Rank Group racks up £107m in pre-tax losses for fiscal H1 as costs soar
FTSE 250 firm reports 2% increase in net gaming revenue to £339m, with Enracha and digital revenue offsetting venues struggles


The Rank Group has posted a modest 2% rise in underlying like-for-like net gaming revenue (NGR) to £338.9m.
Underlying operating profit fell 83% YoY from £24.9m to £4.2m, with net debt increasing 11% to £158.3m. The Maidenhead-based firm also pointed to a £15m impact in higher energy costs and wage inflation for the drop in profitability.
This has led to statutory losses of £101.2m for the reporting period.
Energy costs are expected to be £31m for the current period, Rank said, up from £24m from the previous period, with average wage increases rising around 8%.
These increased costs led the group to create new energy efficiency programmes, changes to venue opening hours, as well as renegotiating leases and other contracts to cut costs.
Overall, NGR across the firm’s venues dropped 1% to £236.6m, with Grosvenor Casinos seeing the biggest fall of 5% to £153.4m in this reporting period.
Compared to pre-pandemic levels, venues’ NGR is down 22% from £197.4m.
Visitor numbers went up 5% YoY, with active customers up 4%. However, this positive result is offset by a 9% decline in average customer spend due to the ongoing economic crisis in the UK.
Mecca saw a 4% YoY NGR rise to £65.5m but dropped 20% compared to pre-pandemic levels. Customer visits to Grosvenor rose 4% but were down 29% on pre-pandemic levels.
Rank stated that this downfall came from the “older cohort of customers”.
The group noted: “The impact of the pandemic has been severe on the land-based bingo sector. Whilst customer volumes are growing, the rate of growth is slow and from a much lower base than prior to the pandemic.”
The greatest success for the group over this period is with its Spanish brand Enracha, which has seen a strong recovery since the reopening of venues. Revenue rose 25% YoY to £17.7m.
Financial analyst Russel Pointon, director at Edison Group, said the results show the difficulties the industry is facing, particularly in the UK.

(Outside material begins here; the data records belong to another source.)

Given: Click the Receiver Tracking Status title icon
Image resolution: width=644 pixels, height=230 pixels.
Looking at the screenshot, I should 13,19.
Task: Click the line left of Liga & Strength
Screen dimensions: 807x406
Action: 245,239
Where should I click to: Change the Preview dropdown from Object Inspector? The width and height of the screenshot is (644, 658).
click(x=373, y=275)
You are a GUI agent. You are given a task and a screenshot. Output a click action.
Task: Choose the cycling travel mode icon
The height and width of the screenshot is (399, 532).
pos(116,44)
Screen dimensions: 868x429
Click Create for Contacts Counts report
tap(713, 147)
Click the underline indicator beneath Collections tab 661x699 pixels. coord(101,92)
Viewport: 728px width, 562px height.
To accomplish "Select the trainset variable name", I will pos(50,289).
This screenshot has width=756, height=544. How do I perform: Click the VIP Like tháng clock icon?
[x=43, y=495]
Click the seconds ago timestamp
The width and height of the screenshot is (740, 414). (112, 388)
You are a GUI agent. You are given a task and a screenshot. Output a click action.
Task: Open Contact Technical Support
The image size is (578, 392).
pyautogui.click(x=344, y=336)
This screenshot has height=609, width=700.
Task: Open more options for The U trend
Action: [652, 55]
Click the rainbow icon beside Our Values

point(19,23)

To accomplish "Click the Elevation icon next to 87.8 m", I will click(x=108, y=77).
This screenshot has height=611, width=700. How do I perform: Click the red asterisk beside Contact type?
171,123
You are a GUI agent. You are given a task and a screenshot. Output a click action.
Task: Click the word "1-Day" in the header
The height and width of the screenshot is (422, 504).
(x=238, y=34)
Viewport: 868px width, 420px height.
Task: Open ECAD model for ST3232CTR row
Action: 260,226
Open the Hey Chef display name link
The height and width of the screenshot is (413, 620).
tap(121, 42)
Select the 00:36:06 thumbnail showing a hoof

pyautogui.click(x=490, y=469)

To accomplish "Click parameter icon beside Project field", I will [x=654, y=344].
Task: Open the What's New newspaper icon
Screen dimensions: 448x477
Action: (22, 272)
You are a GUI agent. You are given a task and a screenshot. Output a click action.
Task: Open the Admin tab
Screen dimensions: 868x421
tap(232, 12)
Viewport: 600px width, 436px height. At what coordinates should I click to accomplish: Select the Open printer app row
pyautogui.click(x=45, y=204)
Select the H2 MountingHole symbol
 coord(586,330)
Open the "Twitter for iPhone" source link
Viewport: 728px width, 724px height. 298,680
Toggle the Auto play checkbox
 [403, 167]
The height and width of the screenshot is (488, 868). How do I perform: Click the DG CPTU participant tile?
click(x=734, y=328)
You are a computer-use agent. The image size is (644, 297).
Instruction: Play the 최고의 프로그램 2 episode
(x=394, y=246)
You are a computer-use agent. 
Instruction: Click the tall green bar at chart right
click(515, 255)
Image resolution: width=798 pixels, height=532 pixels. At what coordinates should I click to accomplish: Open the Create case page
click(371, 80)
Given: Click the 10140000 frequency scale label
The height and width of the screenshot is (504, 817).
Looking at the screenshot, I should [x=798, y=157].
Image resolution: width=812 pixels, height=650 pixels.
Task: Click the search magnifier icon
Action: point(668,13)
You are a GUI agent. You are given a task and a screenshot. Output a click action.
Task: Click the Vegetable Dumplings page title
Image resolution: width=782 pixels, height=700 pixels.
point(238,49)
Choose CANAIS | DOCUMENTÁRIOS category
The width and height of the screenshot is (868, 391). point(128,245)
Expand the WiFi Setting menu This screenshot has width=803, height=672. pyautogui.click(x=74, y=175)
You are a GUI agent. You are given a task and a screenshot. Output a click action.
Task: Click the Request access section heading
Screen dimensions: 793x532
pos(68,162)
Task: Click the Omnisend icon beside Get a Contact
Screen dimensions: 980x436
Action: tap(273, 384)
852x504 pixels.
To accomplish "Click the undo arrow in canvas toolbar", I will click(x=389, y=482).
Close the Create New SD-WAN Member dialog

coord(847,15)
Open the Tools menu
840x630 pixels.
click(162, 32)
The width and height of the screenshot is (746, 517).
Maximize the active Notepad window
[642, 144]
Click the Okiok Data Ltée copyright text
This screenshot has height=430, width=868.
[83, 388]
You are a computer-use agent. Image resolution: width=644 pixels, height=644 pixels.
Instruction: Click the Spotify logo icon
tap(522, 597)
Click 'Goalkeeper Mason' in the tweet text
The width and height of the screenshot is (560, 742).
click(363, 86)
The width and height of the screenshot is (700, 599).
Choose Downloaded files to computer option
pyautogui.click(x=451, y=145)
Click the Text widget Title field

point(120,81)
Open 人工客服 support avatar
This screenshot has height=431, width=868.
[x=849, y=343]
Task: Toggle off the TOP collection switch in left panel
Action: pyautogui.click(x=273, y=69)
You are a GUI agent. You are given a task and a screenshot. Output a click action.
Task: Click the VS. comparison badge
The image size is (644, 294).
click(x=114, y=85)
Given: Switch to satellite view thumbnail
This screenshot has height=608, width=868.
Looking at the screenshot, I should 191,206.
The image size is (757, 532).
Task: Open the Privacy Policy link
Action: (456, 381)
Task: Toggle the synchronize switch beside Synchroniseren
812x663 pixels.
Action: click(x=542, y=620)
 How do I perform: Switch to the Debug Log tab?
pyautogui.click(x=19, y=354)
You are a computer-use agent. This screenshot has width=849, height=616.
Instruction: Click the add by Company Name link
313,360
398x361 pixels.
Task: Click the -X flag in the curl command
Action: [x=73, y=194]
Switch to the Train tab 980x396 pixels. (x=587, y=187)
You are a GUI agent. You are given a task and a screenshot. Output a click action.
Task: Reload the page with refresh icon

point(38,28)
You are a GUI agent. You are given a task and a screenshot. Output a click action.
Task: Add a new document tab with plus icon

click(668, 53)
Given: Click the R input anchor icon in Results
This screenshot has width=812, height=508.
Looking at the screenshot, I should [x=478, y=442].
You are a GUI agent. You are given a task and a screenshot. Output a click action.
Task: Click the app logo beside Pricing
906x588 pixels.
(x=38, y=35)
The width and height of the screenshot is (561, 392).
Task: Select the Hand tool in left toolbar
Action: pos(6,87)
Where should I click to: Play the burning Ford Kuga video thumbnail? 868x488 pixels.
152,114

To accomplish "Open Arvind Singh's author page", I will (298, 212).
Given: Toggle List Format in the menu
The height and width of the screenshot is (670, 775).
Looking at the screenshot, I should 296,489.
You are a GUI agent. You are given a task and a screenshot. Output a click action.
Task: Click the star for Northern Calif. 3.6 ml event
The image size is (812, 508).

“Casino and bingo operator Rank Group’s interim results demonstrate the tough situation faced by gaming companies with physical locations during a period of high inflation and restricted consumer spending. Rank reported a significant drop in underlying profit due to slower revenue recovery than expected, notably for Grosvenor, and high-cost inflation, which was compounded by a high level of impairment charges.”
To offset these issues on the land-based front, Rank has invested heavily in its digital platforms, which saw its brands now operating on its own proprietary platform.
Digital performance was up 9%, reaching £100.8m, with profit sitting at £2.7m.
Mecca took the majority of revenue with £36.1m, Grosvenor posted £27.8m, and Enranch/Yo achieved £11.6m. Stride Legacy brands achieved £25.3m in revenue for this period.
On the digital performance and what the results mean going forward for Rank, Group CEO John O’Reilly said this success will lead to further improvements in digital.
He said: “We are now in control of our future from a technology standpoint and have the vision and capability to deliver a market-leading cross-channel customer experience in both Grosvenor and Mecca alongside strong and growing support brands in the UK and internationally.”
Rank also noted it had a strong trading period over the festive period and into January, but added that it expects a challenging few months ahead due to the ongoing cost-of-living crisis.
This has led to Rank maintaining its full-year YoY profit guidance of £10m-£20m.
O’Reilly looked ahead to the upcoming year, saying that the firm is eagerly anticipating the publication of the white paper into the Gambling Act 2005 review.
He said: “We continue to look forward to the publication of the UK government’s gambling review white paper. Casino and bingo venues are in need of long overdue modernisation of outdated regulation, which heavily restricts the customer proposition.
“This appears to be widely recognised within the debate surrounding the government’s review and we are hopeful of a positive policy outcome followed by the much needed rapid implementation of new regulation.”